+++ DOCUMENT EXCERPT

A basic set up for public key authentication has a local private key (usually .ssh/id_rsa) and a public key that is listed in .ssh/authenticated_keys of the remote host. An identity file essentially allows you to use an alternative file to store the private key, or different private keys for different remote hosts. A typical case when a pem file is given is for connecting to AWS EC2 instances where pem files are generated by AWS for you to access the instances.
To allow the use of an identity file to connect to a remote host, you can define pem_file for the remote host. For example, you can have the following definition for an AWS EC2 instance
hosts:
aws:
address: ec2-user@xx.xx.xx.xx
pem_file: /path/to/my.pem
paths:
home: /home/ec2-user/
If you have multiple EC2 instances sharing the same identify file, you can define the pem_file in local host as
localhost: desktop
hosts:
desktop:
pem_file: /path/to/my.pem
aws1:
address: ec2-user@xx.xx.xx.xx
aws2:
address: ec2-user@xx.xx.xx.xx
If you have different identity files for different remote hosts, you can specify them as a dictionary:
localhost: desktop
hosts:
desktop:
pem_file:
aws1: /path/to/ec1.pem
aws2: /path/to/ec2.pem
aws1:
address: ec2-user@xx.xx.xx.xx
aws2:
address: ec2-user@xx.xx.xx.xx
non_aws:
address: another_host
Note that sos configurations can be split into multiple configuration files so you can defines hosts in site_config.yml or ~/.sos/hosts.yml, and location of identity files in a separate configuration file.

++++++

=== SHORT PROBLEM 1 ===
In the identity file text, who generates the pem files used to access AWS EC2 instances?

+++ DATA FOR THIS TASK

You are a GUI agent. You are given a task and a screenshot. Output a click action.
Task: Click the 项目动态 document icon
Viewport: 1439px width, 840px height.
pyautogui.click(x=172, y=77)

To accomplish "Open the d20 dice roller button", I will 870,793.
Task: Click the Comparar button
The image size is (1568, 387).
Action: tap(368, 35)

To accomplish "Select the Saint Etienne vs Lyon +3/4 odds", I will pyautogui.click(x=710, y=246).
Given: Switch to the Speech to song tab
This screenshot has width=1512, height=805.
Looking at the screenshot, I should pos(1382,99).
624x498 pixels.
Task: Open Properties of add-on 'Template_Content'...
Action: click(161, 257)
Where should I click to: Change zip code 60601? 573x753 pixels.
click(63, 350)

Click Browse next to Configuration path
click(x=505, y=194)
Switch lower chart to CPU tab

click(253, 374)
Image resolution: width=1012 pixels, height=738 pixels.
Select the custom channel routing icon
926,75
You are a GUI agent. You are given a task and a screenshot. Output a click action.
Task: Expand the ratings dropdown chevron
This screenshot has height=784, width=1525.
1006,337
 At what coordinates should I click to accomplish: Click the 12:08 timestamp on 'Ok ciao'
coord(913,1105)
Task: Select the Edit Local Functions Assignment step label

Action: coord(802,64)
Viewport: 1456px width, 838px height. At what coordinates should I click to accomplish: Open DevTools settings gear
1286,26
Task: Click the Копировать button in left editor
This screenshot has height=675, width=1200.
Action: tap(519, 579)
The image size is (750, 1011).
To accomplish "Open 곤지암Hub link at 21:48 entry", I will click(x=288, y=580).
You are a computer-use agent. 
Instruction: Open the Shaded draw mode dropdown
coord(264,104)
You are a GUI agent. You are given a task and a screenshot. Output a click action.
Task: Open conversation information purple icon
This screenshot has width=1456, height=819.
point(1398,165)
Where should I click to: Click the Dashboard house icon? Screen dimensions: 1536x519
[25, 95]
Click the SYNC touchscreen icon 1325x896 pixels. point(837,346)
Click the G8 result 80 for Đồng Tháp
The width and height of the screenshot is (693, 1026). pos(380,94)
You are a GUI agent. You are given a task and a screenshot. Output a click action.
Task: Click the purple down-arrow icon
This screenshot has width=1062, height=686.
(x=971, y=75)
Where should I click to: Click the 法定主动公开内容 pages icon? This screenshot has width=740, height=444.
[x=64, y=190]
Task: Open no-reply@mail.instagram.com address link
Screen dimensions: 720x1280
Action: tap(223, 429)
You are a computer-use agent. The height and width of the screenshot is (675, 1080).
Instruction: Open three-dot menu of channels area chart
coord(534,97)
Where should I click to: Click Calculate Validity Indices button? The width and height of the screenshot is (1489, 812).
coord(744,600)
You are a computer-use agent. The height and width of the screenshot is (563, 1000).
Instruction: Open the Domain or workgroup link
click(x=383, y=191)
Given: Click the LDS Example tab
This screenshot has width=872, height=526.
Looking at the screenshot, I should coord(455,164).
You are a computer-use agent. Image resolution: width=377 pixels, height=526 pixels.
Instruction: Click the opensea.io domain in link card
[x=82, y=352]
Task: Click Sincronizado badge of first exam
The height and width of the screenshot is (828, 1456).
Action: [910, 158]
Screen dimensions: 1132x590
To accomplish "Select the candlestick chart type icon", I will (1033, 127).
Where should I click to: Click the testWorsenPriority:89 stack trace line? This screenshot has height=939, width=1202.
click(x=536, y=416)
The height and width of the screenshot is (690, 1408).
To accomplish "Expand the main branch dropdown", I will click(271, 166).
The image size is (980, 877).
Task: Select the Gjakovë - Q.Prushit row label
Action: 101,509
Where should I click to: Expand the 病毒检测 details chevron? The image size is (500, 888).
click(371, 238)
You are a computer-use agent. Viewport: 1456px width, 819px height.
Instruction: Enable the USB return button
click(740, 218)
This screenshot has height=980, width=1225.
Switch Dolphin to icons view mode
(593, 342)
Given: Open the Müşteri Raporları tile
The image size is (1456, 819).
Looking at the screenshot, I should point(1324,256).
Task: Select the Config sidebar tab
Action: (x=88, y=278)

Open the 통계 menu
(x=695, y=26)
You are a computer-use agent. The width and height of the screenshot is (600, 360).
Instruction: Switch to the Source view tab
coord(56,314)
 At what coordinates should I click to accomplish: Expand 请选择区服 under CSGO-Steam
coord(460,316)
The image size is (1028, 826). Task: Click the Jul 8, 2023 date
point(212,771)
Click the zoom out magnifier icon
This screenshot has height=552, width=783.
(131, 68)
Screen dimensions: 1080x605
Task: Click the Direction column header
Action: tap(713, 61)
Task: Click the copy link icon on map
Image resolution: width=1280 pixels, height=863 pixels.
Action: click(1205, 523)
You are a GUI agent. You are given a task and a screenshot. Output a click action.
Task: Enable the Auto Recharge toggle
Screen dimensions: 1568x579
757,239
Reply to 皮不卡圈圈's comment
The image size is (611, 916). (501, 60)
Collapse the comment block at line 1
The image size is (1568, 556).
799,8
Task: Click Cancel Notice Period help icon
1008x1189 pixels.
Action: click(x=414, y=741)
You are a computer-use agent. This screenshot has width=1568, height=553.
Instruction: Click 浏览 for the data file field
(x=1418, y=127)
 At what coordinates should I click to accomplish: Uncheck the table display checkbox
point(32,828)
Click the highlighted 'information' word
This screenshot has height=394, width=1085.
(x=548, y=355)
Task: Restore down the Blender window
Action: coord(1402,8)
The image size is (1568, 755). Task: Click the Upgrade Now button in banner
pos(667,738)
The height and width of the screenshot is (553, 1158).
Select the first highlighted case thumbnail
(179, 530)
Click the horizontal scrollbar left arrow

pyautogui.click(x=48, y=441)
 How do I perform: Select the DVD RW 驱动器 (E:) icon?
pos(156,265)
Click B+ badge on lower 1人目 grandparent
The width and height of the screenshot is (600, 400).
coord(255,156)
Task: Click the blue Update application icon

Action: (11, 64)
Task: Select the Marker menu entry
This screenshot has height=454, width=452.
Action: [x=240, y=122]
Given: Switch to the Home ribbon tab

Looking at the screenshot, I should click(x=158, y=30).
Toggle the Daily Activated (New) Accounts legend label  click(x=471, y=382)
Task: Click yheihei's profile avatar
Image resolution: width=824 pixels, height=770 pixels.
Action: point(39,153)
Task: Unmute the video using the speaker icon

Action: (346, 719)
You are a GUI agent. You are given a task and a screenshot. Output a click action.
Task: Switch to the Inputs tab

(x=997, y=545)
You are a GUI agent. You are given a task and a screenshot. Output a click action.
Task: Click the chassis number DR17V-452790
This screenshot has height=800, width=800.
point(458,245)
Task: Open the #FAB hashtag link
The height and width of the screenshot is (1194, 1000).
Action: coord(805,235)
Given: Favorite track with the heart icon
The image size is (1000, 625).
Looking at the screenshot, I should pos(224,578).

++++++

=== SHORT PROBLEM 2 ===
Repeat the lines of the entries verbatim, starting at the line containing "The image size is (750, 1011)." and ending at the line containing "Click the SYNC", both included.

=== FULL RESPONSE 1 ===
AWS generates them.

=== FULL RESPONSE 2 ===
The image size is (750, 1011).
To accomplish "Open 곤지암Hub link at 21:48 entry", I will click(x=288, y=580).
You are a computer-use agent. 
Instruction: Open the Shaded draw mode dropdown
coord(264,104)
You are a GUI agent. You are given a task and a screenshot. Output a click action.
Task: Open conversation information purple icon
This screenshot has width=1456, height=819.
point(1398,165)
Where should I click to: Click the Dashboard house icon? Screen dimensions: 1536x519
[25, 95]
Click the SYNC touchscreen icon 1325x896 pixels. point(837,346)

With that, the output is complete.